> SET TASK 1: In the UDM guide, rewrite the passage from "You can get" up to and including "manages users' credits.", putting "availability" in place of "uptime".
> SET TASK 2: Translate this sentence from the UDM guide into Spanish: "You can get more details about a probe by clicking on a probe's ID."

> EXCERPTED TEXT:
These instructions detail how to use the user-defined measurements (UDMs) interface. To learn more about what UDMs are and how they can be used, refer to Customised Measurements. This document provides greater detail on making use of the system by addressing the following topics:

Getting Started

The UDM interface is structured in three main pages: Probes, Measurements, and Credits. You will find the links to these pages, when you are logged in, under the 'My Atlas' menu. It is assumed that you already have access to UDMs (learn more about who can create customised measurements if this is not the case).

Probes

The Probes page lists the RIPE Atlas probes that are part of the measurement network. This page is organised in tabs: "My Probes", "My Favourites", "My Hidden Probes", "My Sponsored Probes", "My Ambassadored Probes", and "Public Probes". Some of these tabs are available only if you are logged in.

If you are a RIPE Atlas ambassador or a RIPE Atlas sponsor, you will see these related probes on separate tabs. Above these tabs are a search field and a set of predefined filters that allow you to search for probes by status (e.g. connected), IP type (IPv4 or IPv6) and region.

The probes page

An individual probe page

You can get more details about a probe by clicking on a probe's ID. Individual probe pages list uptime, network configuration, location, and the built-in and user-defined measurements in which the probe is involved.

In the case of your own probe, you will be able to edit some important configurations such as the system/user-defined tags, the location, and the network configuration (please be careful and read the related documentation before editing the network configuration).

Credits

On the 'Credit' page you can find information about your credit status, including all the administrative actions undertaken by our staff and some explanatory charts.

Under the 'Transfer' tab you can transfer your credits to another RIPE Atlas user. See the Credit System page for a detailed explanation about how RIPE Atlas manages users' credits.

Measurements

The Measurements page allows you to see scheduled measurements and to create a new one. This page is organised in tabs: "My Measurements", "My Favourite Measurements", "My Hidden Measurements", "Public Measurements" and "All Measurements". Some of these tabs are available only if you are logged in.

The measurements page

The measurements page

The status of each measurement listed is identified by an icon, each of which is defined in the next section. On the upper part of the page is a search field and a set of predefined filters applicable to the measurements list.

"My Measurements" and "My Hidden Measurements" show all the user-defined measurements you scheduled in the past. 'Public Measurements' lists all the public measurements created by the entire RIPE Atlas community.

A measurement will appear under "My Favourite Measurements" if you selected it as a favourite by clicking on the star icon.

> RECORDS SUPPLIED:
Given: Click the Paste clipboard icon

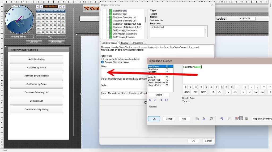Looking at the screenshot, I should point(211,119).
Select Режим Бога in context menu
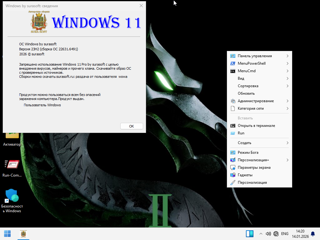This screenshot has height=240, width=320. (248, 153)
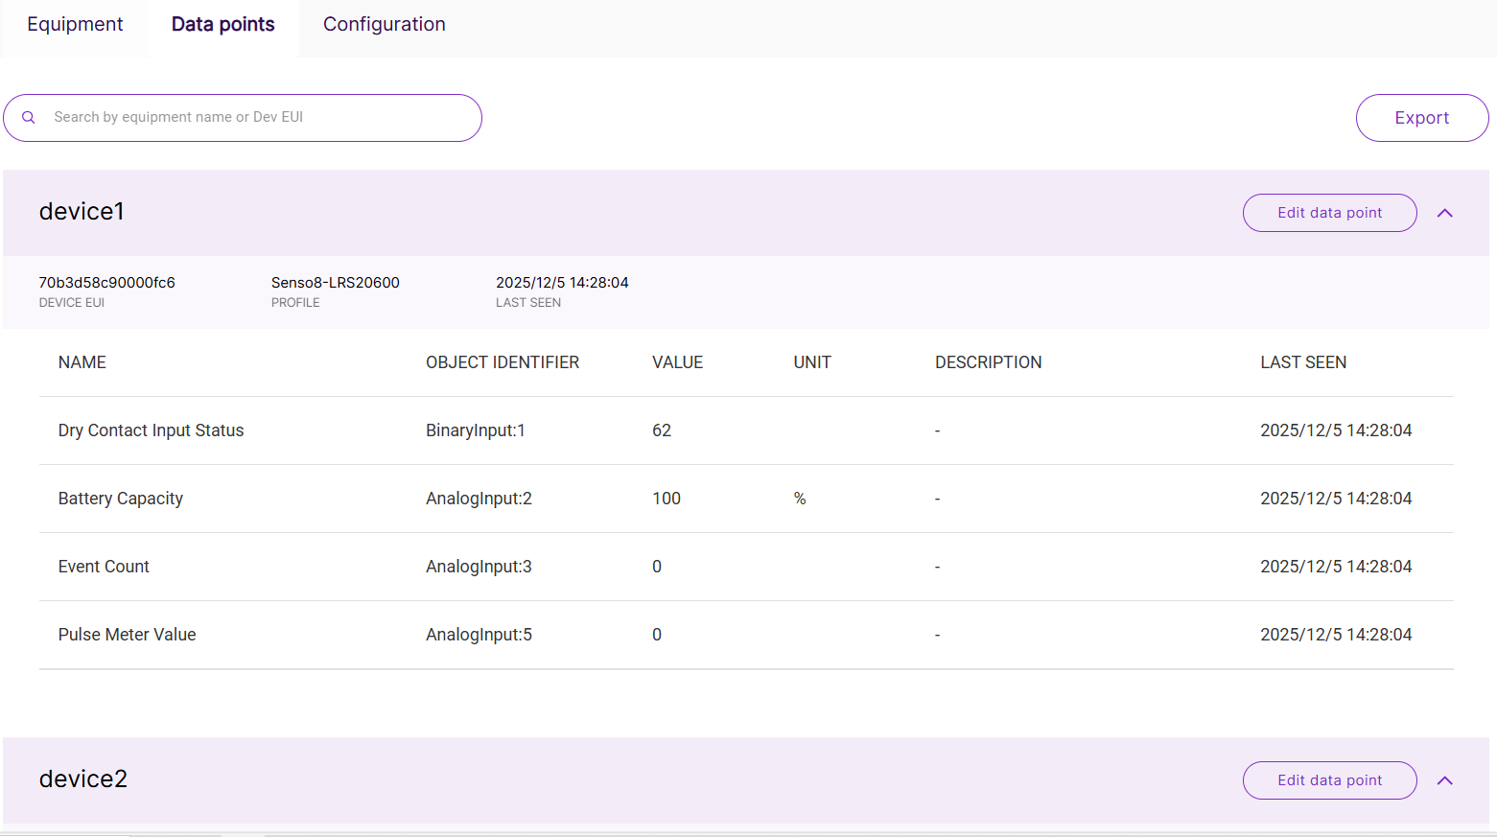Screen dimensions: 1497x837
Task: Click the device1 title heading
Action: [82, 212]
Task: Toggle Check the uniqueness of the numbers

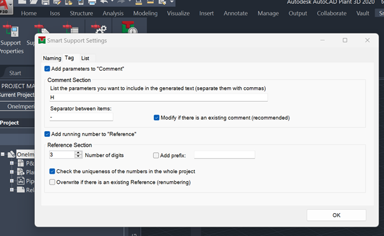Action: tap(52, 171)

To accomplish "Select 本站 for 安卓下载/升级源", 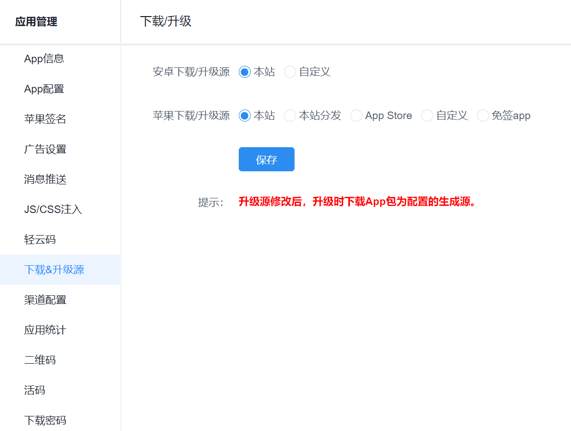I will (245, 72).
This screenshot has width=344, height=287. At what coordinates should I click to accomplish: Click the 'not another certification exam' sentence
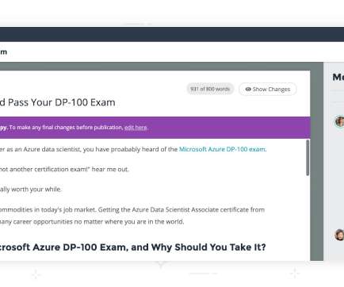point(64,170)
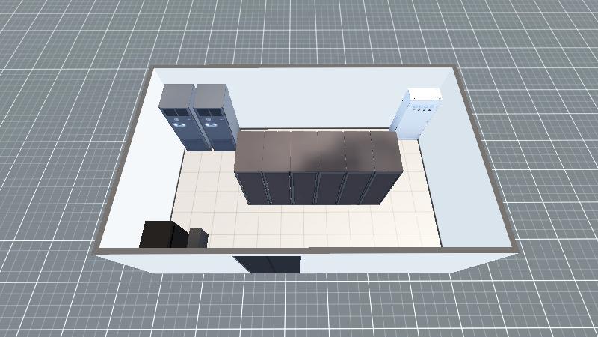Open the dark double door in front wall
Image resolution: width=598 pixels, height=337 pixels.
tap(267, 264)
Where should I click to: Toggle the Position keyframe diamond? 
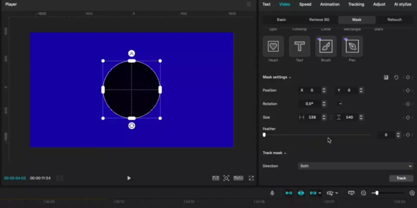pyautogui.click(x=408, y=91)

> EXPECTED OUTPUT 1:
You can get more details about a probe by clicking on a probe's ID. Individual probe pages list availability, network configuration, location, and the built-in and user-defined measurements in which the probe is involved.

In the case of your own probe, you will be able to edit some important configurations such as the system/user-defined tags, the location, and the network configuration (please be careful and read the related documentation before editing the network configuration).

Credits

On the 'Credit' page you can find information about your credit status, including all the administrative actions undertaken by our staff and some explanatory charts.

Under the 'Transfer' tab you can transfer your credits to another RIPE Atlas user. See the Credit System page for a detailed explanation about how RIPE Atlas manages users' credits.

> EXPECTED OUTPUT 2: Puede obtener más detalles sobre una sonda haciendo clic en el ID de la sonda.